3.4. Existing Species

Peripatoides novaezealandiae (Hutton, 1876). The species was defined as having fifteen pairs of legs, three spinous foot pads on the underside of each leg, and three distal papillae on the ends of its feet. Length is variable from 2.5 to 5 cm, and colour depends on the relative number of orange and blue–grey epidermal papillae. Hutton (1876) [2] described the genital opening as circular, tumid, wrinkled, usually grey, or sometimes pale or white. He also noted that the arrangement of these pigmented epidermal papillae was sometimes suggestive of lateral stripes or other patterns but varied within and between populations, although this, in part, resulted from him considering individuals from Wellington, Nelson and Dunedin that actually represented different species. No holotype or other material was recorded. Genetic evidence shows that a single species found in the Wellington region, Peripatoides novaezealandiae, is restricted to southern parts of North Island, New Zealand. This species shows particularly high colour polymorphism within locations (Figure 9).

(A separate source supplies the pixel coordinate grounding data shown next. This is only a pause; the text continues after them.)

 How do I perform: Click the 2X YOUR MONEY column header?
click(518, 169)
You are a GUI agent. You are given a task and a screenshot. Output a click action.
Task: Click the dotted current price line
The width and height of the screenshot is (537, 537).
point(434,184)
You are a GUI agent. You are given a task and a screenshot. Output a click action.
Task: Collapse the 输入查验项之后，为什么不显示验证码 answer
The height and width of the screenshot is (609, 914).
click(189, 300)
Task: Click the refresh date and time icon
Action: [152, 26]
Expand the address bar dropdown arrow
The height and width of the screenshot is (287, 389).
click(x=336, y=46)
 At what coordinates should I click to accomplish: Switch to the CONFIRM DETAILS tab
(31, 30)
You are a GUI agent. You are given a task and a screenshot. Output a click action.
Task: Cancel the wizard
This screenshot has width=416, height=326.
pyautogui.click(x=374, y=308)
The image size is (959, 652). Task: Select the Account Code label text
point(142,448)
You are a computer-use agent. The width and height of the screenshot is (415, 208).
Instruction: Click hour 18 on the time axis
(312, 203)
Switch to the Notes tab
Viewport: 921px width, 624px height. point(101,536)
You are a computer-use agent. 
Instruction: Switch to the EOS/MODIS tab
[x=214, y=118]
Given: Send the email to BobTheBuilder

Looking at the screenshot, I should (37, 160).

Type material: Neotype Te Papa Tongarewa AI.012621. Voucher Te Papa Tongarewa AI.071927 (MPN-ONY135). Wilton’s Bush, Otari, Wellington, New Zealand (−41.2655, 174.755833). S.A.Trewick 2007.
Peripatoides suteri (Dendy, 1894). Ngāokeoke with 16 pairs of legs with four (or three) distal foot papillae and three spinous pads. Dendy (1894) proposed this taxon as a variety of P. novazealandiae restricted to Mt Taranaki [10] but did not designate type material. Subsequent analyses [24,25] confirm this is a distinct lineage (judged by leg number, number of distal papillae, allozymes and mtDNA sequences). This species was collected elsewhere on North Island, in the Central Plateau, Waitakere ranges, and the Coromandel Peninsula. Additional eastward occurrence is documented here. No holotype or other material was recorded, but syntypes exist in Hamburg (ZMH) and Paris (MNHN) [12].

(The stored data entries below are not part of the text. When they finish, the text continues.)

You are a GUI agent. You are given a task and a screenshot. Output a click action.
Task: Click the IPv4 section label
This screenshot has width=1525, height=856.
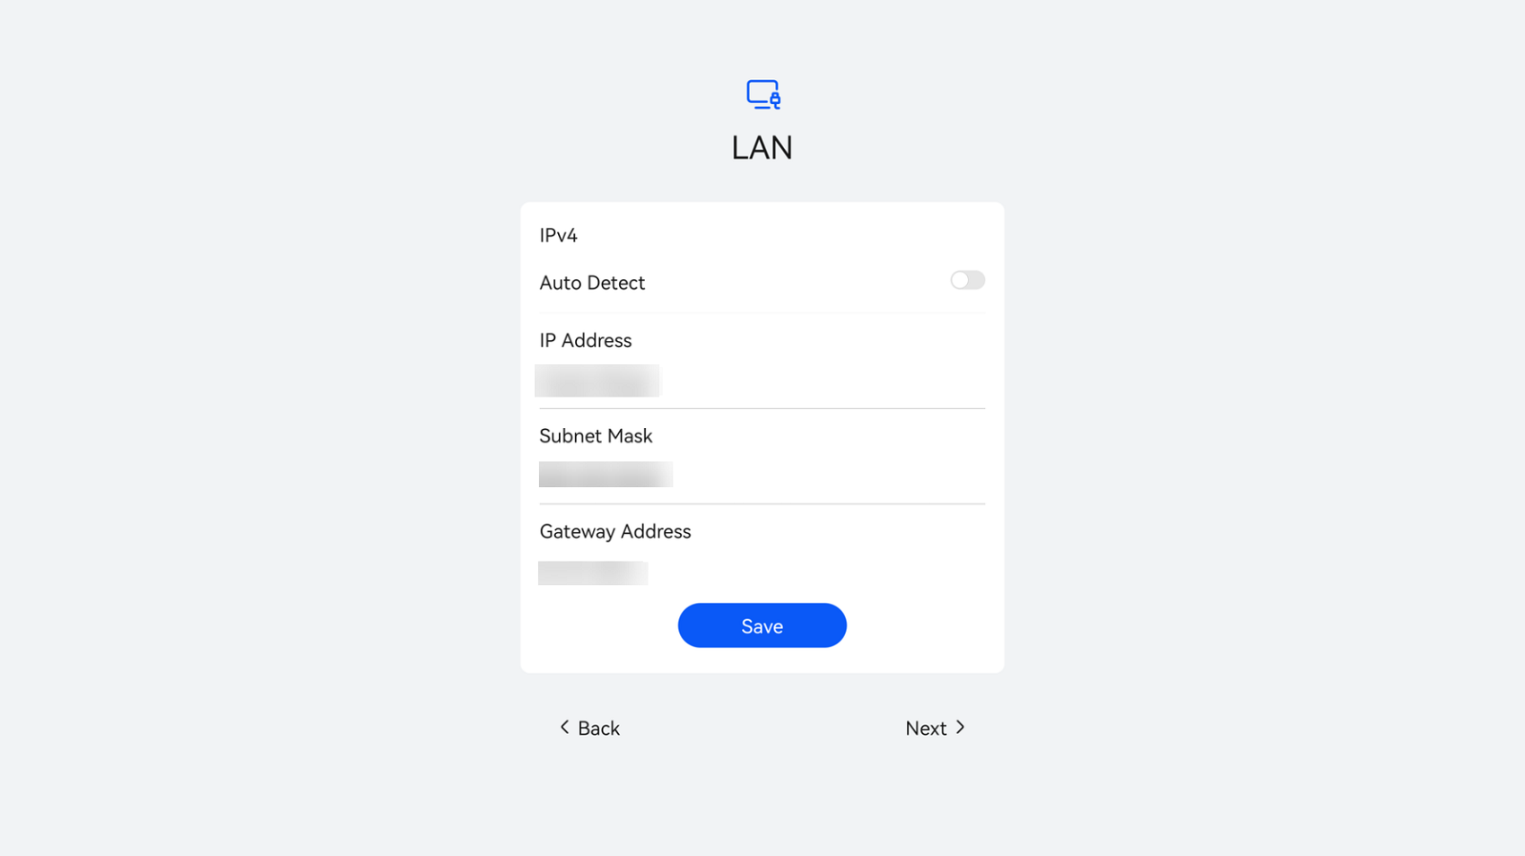point(558,235)
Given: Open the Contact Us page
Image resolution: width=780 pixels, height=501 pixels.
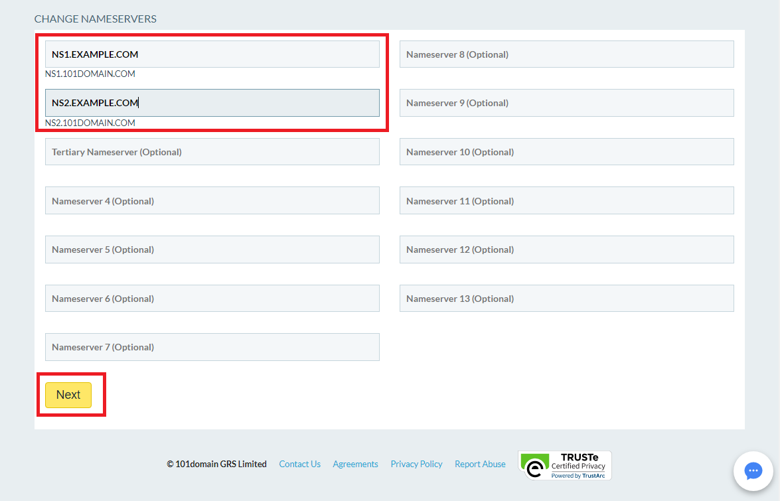Looking at the screenshot, I should [x=299, y=464].
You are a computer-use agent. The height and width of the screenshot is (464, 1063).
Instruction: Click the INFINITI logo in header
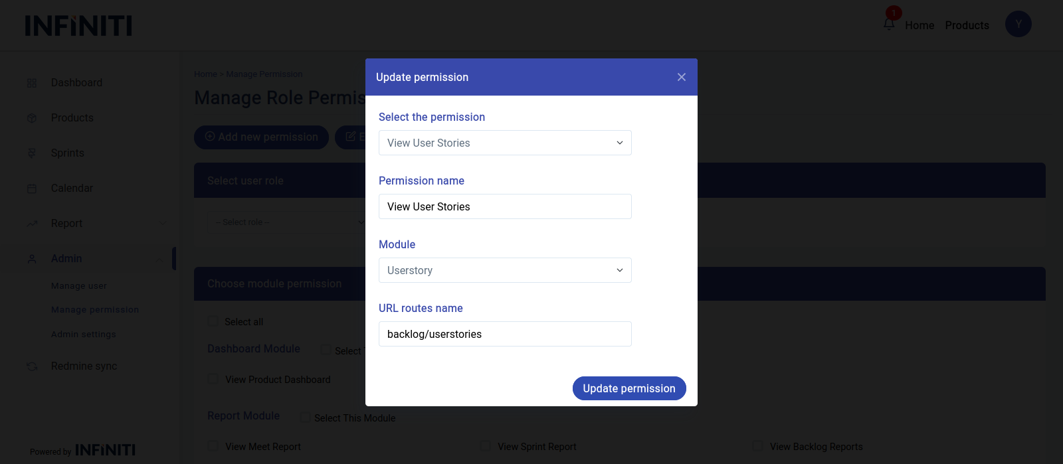[x=78, y=26]
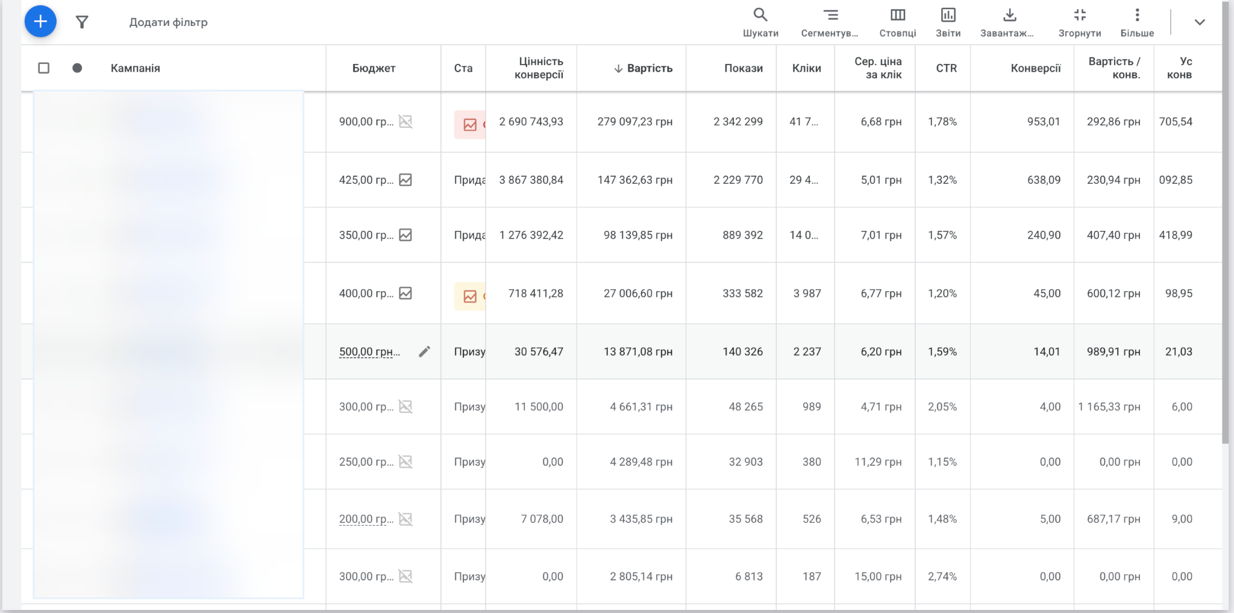Sort by the Вартість column header
Screen dimensions: 1234x613
(649, 68)
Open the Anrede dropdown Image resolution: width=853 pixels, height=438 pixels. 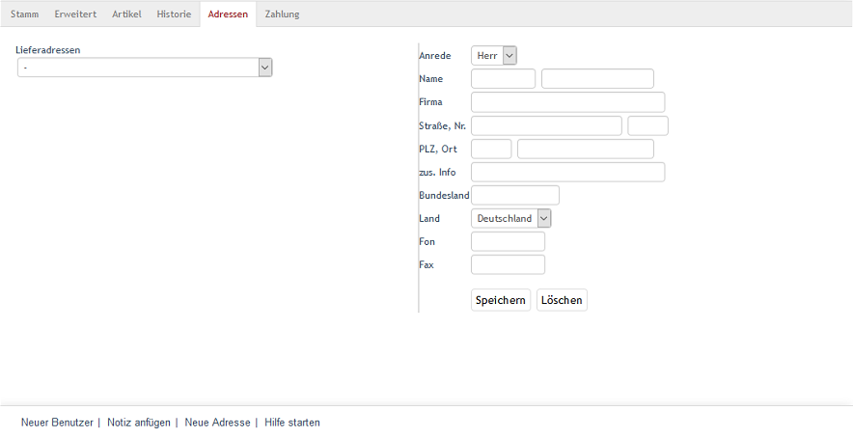494,56
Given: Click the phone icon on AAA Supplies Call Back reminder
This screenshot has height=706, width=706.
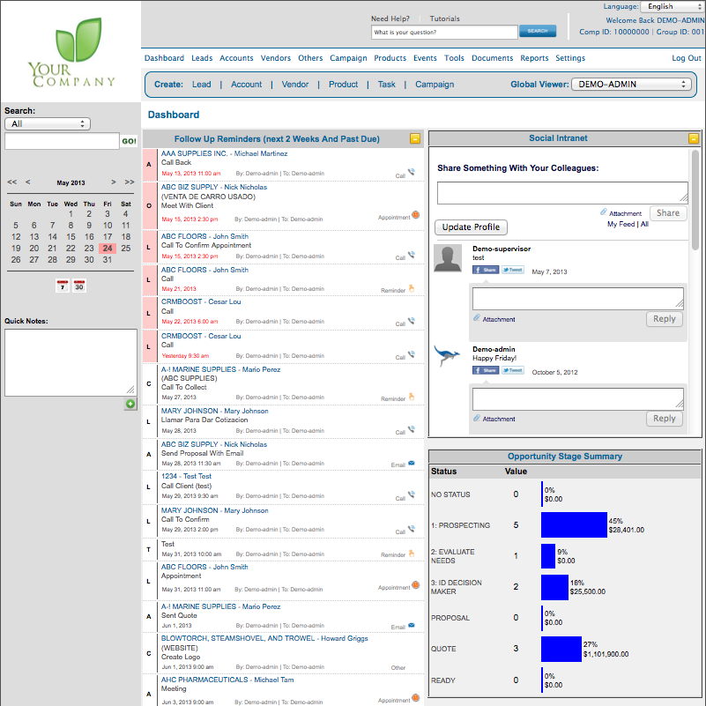Looking at the screenshot, I should (x=411, y=172).
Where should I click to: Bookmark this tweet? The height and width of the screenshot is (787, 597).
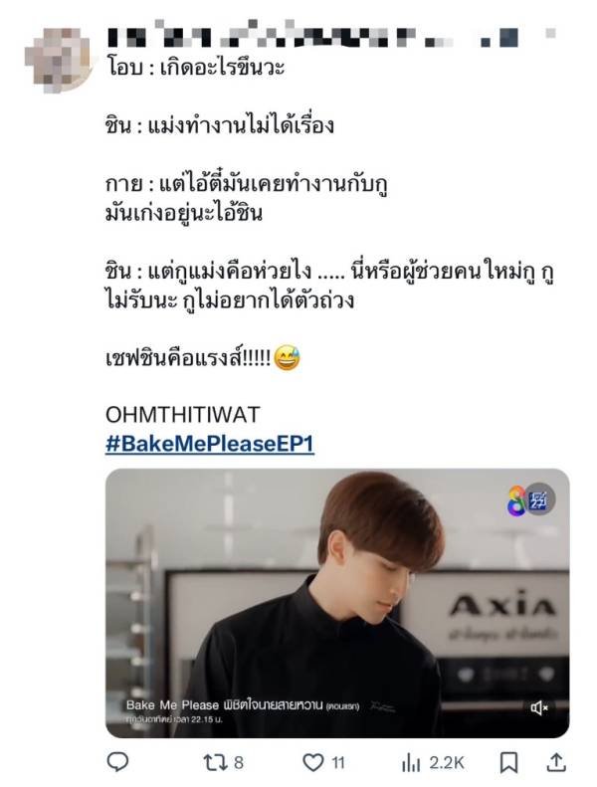[x=508, y=762]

Type material: Voucher Te Papa Tongarewa AI.071929 (MPN-ONY543). Dawson’s Falls, Mount Taranaki, New Zealand (−39.325089, 174.105781). M. Morgan-Richards 2021.
Peripatoides indigo Rhuberg, 1985. Ngāokeoke with 15 pairs of legs, having five distal foot papillae, at least four spinous pads, and uniform indigo/blue colour [12] (Figure 14). It is restricted to the northwest corner of South Island known from the type locality near Paturau and near Brown Hill (newly reported here), which suggests the species range at least spans the Wakamarama Range.
Type material: Holotype NZ Arthropod Collection NZAC03015391, Twin Forks Cave, Paturau. Voucher Te Papa Tongarewa AI.071928 (MPN-Ony351), near Brown Hill, Kahurangi, New Zealand (−40.90176, 172.43303), S.A. Trewick.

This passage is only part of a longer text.